[What to produce]:
All of the data that follows should be retyped exactly as it appears.

Dataset records

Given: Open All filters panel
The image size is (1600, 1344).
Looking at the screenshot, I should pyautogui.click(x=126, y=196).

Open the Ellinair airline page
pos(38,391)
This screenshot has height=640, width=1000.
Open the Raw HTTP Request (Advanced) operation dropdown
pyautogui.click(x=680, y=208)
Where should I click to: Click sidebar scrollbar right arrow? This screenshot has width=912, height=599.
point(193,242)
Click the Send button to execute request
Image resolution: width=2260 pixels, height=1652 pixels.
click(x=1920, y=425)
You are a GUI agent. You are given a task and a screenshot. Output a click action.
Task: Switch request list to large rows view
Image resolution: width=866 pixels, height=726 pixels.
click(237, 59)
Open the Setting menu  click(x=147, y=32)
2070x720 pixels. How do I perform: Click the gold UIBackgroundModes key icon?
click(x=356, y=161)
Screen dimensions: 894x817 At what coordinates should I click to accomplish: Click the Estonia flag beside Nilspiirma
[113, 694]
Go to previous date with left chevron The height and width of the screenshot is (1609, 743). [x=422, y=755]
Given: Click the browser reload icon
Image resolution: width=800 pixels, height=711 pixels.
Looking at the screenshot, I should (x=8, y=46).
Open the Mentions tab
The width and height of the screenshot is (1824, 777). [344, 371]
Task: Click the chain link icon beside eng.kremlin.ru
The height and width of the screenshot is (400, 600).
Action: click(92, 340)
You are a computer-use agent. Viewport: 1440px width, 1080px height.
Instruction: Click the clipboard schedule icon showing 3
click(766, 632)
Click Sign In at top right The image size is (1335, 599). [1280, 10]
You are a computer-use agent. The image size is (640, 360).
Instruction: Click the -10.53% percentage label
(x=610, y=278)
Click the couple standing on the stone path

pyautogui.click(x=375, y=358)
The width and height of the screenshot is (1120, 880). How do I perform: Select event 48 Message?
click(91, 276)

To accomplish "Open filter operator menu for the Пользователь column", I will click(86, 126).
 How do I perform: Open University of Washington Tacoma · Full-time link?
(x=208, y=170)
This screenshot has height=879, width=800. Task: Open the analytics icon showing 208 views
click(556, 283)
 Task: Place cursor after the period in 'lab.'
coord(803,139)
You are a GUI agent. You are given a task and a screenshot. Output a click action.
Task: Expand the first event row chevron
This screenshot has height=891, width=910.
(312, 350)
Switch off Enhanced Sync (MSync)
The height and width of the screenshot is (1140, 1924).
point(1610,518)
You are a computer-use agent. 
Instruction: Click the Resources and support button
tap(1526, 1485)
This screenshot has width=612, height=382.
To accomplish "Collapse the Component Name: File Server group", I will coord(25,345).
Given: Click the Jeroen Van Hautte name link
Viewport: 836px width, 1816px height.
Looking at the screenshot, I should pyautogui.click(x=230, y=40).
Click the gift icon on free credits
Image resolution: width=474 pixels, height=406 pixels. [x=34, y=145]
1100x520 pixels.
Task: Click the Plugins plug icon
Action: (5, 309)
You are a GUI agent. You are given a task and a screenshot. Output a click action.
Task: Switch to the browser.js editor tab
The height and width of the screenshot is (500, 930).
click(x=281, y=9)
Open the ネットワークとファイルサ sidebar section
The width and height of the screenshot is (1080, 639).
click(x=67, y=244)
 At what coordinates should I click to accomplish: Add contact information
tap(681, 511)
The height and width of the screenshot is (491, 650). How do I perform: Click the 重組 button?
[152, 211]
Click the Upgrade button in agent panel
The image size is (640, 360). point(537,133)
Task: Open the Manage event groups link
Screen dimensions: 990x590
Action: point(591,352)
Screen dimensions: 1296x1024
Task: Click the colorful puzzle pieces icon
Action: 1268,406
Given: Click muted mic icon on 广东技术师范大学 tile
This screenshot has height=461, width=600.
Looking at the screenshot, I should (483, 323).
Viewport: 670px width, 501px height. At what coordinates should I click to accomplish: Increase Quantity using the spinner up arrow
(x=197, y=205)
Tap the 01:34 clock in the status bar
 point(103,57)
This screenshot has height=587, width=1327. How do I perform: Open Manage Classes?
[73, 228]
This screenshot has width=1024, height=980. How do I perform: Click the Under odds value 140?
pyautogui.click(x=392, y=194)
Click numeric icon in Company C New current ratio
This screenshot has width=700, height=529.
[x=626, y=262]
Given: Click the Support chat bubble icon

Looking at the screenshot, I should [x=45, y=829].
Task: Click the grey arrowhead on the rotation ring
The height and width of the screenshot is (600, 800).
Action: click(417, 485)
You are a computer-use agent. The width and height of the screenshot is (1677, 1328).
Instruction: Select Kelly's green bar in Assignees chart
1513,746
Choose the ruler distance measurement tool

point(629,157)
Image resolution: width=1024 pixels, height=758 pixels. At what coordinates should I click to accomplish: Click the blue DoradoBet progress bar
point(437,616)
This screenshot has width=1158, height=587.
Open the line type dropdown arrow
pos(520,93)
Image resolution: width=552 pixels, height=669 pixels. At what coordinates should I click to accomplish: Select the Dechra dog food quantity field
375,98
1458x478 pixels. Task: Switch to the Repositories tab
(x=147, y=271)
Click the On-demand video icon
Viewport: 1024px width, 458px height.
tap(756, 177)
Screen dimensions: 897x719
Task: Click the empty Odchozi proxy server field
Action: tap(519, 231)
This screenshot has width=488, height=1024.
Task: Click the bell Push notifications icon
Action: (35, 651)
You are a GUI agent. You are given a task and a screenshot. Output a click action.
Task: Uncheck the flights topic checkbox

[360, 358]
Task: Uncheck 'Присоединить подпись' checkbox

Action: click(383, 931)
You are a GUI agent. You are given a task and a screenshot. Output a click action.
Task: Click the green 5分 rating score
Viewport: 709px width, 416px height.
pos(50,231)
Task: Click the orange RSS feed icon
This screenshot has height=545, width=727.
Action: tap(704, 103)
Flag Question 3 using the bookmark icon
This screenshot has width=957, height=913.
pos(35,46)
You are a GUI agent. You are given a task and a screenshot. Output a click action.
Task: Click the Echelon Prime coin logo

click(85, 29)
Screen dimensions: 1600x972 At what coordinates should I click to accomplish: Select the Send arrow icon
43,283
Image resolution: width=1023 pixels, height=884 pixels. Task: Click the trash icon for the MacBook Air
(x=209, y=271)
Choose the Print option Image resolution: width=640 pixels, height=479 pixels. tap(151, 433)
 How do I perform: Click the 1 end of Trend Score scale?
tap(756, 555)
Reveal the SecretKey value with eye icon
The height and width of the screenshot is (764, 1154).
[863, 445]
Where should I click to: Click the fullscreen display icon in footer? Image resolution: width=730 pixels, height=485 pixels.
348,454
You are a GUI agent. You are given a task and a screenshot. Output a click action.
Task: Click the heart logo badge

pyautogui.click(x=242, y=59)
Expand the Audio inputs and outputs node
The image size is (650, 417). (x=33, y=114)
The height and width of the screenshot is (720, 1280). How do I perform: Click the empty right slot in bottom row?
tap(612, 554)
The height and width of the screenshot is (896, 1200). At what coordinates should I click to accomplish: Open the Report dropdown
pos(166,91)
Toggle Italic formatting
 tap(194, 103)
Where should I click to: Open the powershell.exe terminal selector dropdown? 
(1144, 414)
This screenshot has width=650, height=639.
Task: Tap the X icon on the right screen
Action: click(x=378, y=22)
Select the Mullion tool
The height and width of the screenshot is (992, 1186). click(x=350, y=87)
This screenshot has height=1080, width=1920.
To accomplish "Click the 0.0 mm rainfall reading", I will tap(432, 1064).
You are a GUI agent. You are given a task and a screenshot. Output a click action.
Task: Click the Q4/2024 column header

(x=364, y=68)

[Reply]:
Given: Open All filters panel
The image size is (1600, 1344).
Looking at the screenshot, I should pyautogui.click(x=126, y=196).

Open the Ellinair airline page
pos(38,391)
This screenshot has height=640, width=1000.
Open the Raw HTTP Request (Advanced) operation dropdown
pyautogui.click(x=680, y=208)
Where should I click to: Click sidebar scrollbar right arrow? This screenshot has width=912, height=599.
point(193,242)
Click the Send button to execute request
Image resolution: width=2260 pixels, height=1652 pixels.
click(x=1920, y=425)
You are a GUI agent. You are given a task and a screenshot. Output a click action.
Task: Switch request list to large rows view
Image resolution: width=866 pixels, height=726 pixels.
click(237, 59)
Open the Setting menu  click(x=147, y=32)
2070x720 pixels. How do I perform: Click the gold UIBackgroundModes key icon?
click(x=356, y=161)
Screen dimensions: 894x817 At what coordinates should I click to accomplish: Click the Estonia flag beside Nilspiirma
[113, 694]
Go to previous date with left chevron The height and width of the screenshot is (1609, 743). [x=422, y=755]
Given: Click the browser reload icon
Image resolution: width=800 pixels, height=711 pixels.
Looking at the screenshot, I should (x=8, y=46).
Open the Mentions tab
The width and height of the screenshot is (1824, 777). [344, 371]
Task: Click the chain link icon beside eng.kremlin.ru
The height and width of the screenshot is (400, 600).
Action: click(92, 340)
You are a computer-use agent. Viewport: 1440px width, 1080px height.
Instruction: Click the clipboard schedule icon showing 3
click(766, 632)
Click Sign In at top right The image size is (1335, 599). [1280, 10]
You are a computer-use agent. The image size is (640, 360).
Instruction: Click the -10.53% percentage label
(x=610, y=278)
Click the couple standing on the stone path

pyautogui.click(x=375, y=358)
The width and height of the screenshot is (1120, 880). How do I perform: Select event 48 Message?
click(91, 276)

To accomplish "Open filter operator menu for the Пользователь column", I will click(86, 126).
 How do I perform: Open University of Washington Tacoma · Full-time link?
(x=208, y=170)
This screenshot has height=879, width=800. Task: Open the analytics icon showing 208 views
click(556, 283)
 Task: Place cursor after the period in 'lab.'
coord(803,139)
You are a GUI agent. You are given a task and a screenshot. Output a click action.
Task: Expand the first event row chevron
This screenshot has height=891, width=910.
(312, 350)
Switch off Enhanced Sync (MSync)
The height and width of the screenshot is (1140, 1924).
point(1610,518)
You are a computer-use agent. 
Instruction: Click the Resources and support button
tap(1526, 1485)
This screenshot has width=612, height=382.
To accomplish "Collapse the Component Name: File Server group", I will coord(25,345).
Given: Click the Jeroen Van Hautte name link
Viewport: 836px width, 1816px height.
Looking at the screenshot, I should pyautogui.click(x=230, y=40).
Click the gift icon on free credits
Image resolution: width=474 pixels, height=406 pixels. [x=34, y=145]
1100x520 pixels.
Task: Click the Plugins plug icon
Action: (5, 309)
You are a GUI agent. You are given a task and a screenshot. Output a click action.
Task: Switch to the browser.js editor tab
The height and width of the screenshot is (500, 930).
click(x=281, y=9)
Open the ネットワークとファイルサ sidebar section
The width and height of the screenshot is (1080, 639).
click(x=67, y=244)
 At what coordinates should I click to accomplish: Add contact information
tap(681, 511)
The height and width of the screenshot is (491, 650). How do I perform: Click the 重組 button?
[152, 211]
Click the Upgrade button in agent panel
The image size is (640, 360). point(537,133)
Task: Open the Manage event groups link
Screen dimensions: 990x590
Action: point(591,352)
Screen dimensions: 1296x1024
Task: Click the colorful puzzle pieces icon
Action: 1268,406
Given: Click muted mic icon on 广东技术师范大学 tile
This screenshot has height=461, width=600.
Looking at the screenshot, I should (483, 323).
Viewport: 670px width, 501px height. At what coordinates should I click to accomplish: Increase Quantity using the spinner up arrow
(x=197, y=205)
Tap the 01:34 clock in the status bar
 point(103,57)
This screenshot has height=587, width=1327. How do I perform: Open Manage Classes?
[73, 228]
This screenshot has width=1024, height=980. How do I perform: Click the Under odds value 140?
pyautogui.click(x=392, y=194)
Click numeric icon in Company C New current ratio
This screenshot has width=700, height=529.
[x=626, y=262]
Given: Click the Support chat bubble icon

Looking at the screenshot, I should [x=45, y=829].
Task: Click the grey arrowhead on the rotation ring
The height and width of the screenshot is (600, 800).
Action: click(417, 485)
You are a computer-use agent. The width and height of the screenshot is (1677, 1328).
Instruction: Select Kelly's green bar in Assignees chart
1513,746
Choose the ruler distance measurement tool

point(629,157)
Image resolution: width=1024 pixels, height=758 pixels. At what coordinates should I click to accomplish: Click the blue DoradoBet progress bar
point(437,616)
This screenshot has width=1158, height=587.
Open the line type dropdown arrow
pos(520,93)
Image resolution: width=552 pixels, height=669 pixels. At what coordinates should I click to accomplish: Select the Dechra dog food quantity field
375,98
1458x478 pixels. Task: Switch to the Repositories tab
(x=147, y=271)
Click the On-demand video icon
Viewport: 1024px width, 458px height.
tap(756, 177)
Screen dimensions: 897x719
Task: Click the empty Odchozi proxy server field
Action: tap(519, 231)
This screenshot has width=488, height=1024.
Task: Click the bell Push notifications icon
Action: (35, 651)
You are a GUI agent. You are given a task and a screenshot. Output a click action.
Task: Uncheck the flights topic checkbox

[360, 358]
Task: Uncheck 'Присоединить подпись' checkbox

Action: click(383, 931)
You are a GUI agent. You are given a task and a screenshot. Output a click action.
Task: Click the green 5分 rating score
Viewport: 709px width, 416px height.
pos(50,231)
Task: Click the orange RSS feed icon
This screenshot has height=545, width=727.
Action: tap(704, 103)
Flag Question 3 using the bookmark icon
This screenshot has width=957, height=913.
pos(35,46)
You are a GUI agent. You are given a task and a screenshot. Output a click action.
Task: Click the Echelon Prime coin logo

click(85, 29)
Screen dimensions: 1600x972 At what coordinates should I click to accomplish: Select the Send arrow icon
43,283
Image resolution: width=1023 pixels, height=884 pixels. Task: Click the trash icon for the MacBook Air
(x=209, y=271)
Choose the Print option Image resolution: width=640 pixels, height=479 pixels. tap(151, 433)
 How do I perform: Click the 1 end of Trend Score scale?
tap(756, 555)
Reveal the SecretKey value with eye icon
The height and width of the screenshot is (764, 1154).
[863, 445]
Where should I click to: Click the fullscreen display icon in footer? Image resolution: width=730 pixels, height=485 pixels.
348,454
You are a GUI agent. You are given a task and a screenshot. Output a click action.
Task: Click the heart logo badge

pyautogui.click(x=242, y=59)
Expand the Audio inputs and outputs node
The image size is (650, 417). (x=33, y=114)
The height and width of the screenshot is (720, 1280). How do I perform: Click the empty right slot in bottom row?
tap(612, 554)
The height and width of the screenshot is (896, 1200). At what coordinates should I click to accomplish: Open the Report dropdown
pos(166,91)
Toggle Italic formatting
 tap(194, 103)
Where should I click to: Open the powershell.exe terminal selector dropdown? 
(1144, 414)
This screenshot has width=650, height=639.
Task: Tap the X icon on the right screen
Action: click(x=378, y=22)
Select the Mullion tool
The height and width of the screenshot is (992, 1186). click(x=350, y=87)
This screenshot has height=1080, width=1920.
To accomplish "Click the 0.0 mm rainfall reading", I will tap(432, 1064).
You are a GUI agent. You are given a task and a screenshot. Output a click action.
Task: Click the Q4/2024 column header

(x=364, y=68)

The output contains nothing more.